In episode 248 it’s part two of my conversation with Professor Nadine Foster. She discusses the idea of physical therapists functioning as a front line practitioner including the pros and cons from her perspective. She compares the idea of personalized care versus stratified care and shares what data she’s collected on stratified care and how it influences outcomes. And, she shares additional projects she’s working on for which we can be watching out. All this and more. This week on MCF!
Show Notes
Self Introspection for Physical therapists
Nadine lists a number of questions including looking at the chronicity of symptoms, financial reimbursement, treatment approach matching clinical need and its affect on patient outcomes. She encourages use of clinical screening tools including but not limited to StarT. It is important to ask tough questions including if as therapists we are creating dependency in our patients with our treatment approaches.
Tele health
A huge trial was conducted in the UK to compare usual care (face to face assessment) to PhysioDirect (initial telephone based advice with subsequent face to face appointment) to determine cost efficiency. The results included good patient satisfaction with quicker access via phone and comparable physical and mental health in both groups.
First Contact Care
Nadine supports the concept of direct access for physical therapists for time and cost efficiency. In response to the concern for safety and missing out on identification of serious pathology by alternative health care providers; she references high quality research studies that report low prevalence of serious spinal pathology in LBP patients, especially in primary care settings. The availability of time for patient and ability to engage them in active exercise by physical therapists will also positively influence management. Current high quality research has shown medications to be an ineffective way to treat low back pain and in light of those findings, the need for a medical practitioner to be a first contact clinician can be questioned.

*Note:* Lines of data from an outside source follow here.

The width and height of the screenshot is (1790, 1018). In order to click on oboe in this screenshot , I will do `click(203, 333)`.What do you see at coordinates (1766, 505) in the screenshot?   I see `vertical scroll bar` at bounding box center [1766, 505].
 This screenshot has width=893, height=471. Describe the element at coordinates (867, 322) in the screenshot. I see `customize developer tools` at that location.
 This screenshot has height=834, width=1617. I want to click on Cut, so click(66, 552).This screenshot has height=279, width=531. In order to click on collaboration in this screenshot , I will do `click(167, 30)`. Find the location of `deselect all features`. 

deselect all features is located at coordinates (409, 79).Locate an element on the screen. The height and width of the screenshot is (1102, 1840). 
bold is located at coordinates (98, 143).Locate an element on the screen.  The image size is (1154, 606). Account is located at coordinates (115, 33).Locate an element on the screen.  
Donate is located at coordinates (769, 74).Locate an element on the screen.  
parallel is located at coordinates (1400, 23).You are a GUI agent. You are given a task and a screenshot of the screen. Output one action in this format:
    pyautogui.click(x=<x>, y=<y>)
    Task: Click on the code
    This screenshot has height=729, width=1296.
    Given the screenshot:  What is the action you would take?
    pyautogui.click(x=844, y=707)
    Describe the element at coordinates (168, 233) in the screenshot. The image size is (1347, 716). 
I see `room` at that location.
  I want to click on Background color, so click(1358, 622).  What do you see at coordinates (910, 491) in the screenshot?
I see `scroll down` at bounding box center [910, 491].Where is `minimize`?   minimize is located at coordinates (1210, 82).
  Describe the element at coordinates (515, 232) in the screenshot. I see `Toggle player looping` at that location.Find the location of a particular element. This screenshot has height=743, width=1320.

Personalized Medicine and Stratified Care
Research is underway for individualizing medical treatment by matching genomes to treatment which is called personalized medicine, but at this moment it has not lead to breakthrough findings for management of low back pain.
Stratified care is defined as subgrouping patients based on similar characteristics and then matching them to different treatments. A way to sub group and match treatment will be to determine the cause of the symptoms and another would be to develop clinical prediction rules (CPR) to identify characteristics that determine which treatment is effective. A new approach that is being studied by her group is to explore effectiveness of using prognosis to sub group patients.
STarT Back Tool
STarT is a simple prognostic questionnaire that helps clinicians identify modifiable risk factors (biomedical, psychological and social) for back pain disability. There are 9 items which capture 8 obstacles to recovery, 4 of which are physical and the other are psychological. The resulting score stratifies patients into low, medium or high risk categories for persistent, disabling pain. Treatments matched depending on the risk category and their studies with patients in UK found that it lead to improved patient outcomes.
As the risk factors are addressed with treatment, a change in scores and risk category on the STarT back tool is possible.
Current and Future Undertakings
Nadine and her team is working on devising a common tool like the STarT back for musculoskeletal problems in general. It is called the STarT MSK tool and has been currently validated and available for use by clinicians. She is also involved in conducting RCT for stratified care, prognostic approach for common musculoskeletal problems including back pain, neck pain, shoulder pain, knee pain and multi site pain.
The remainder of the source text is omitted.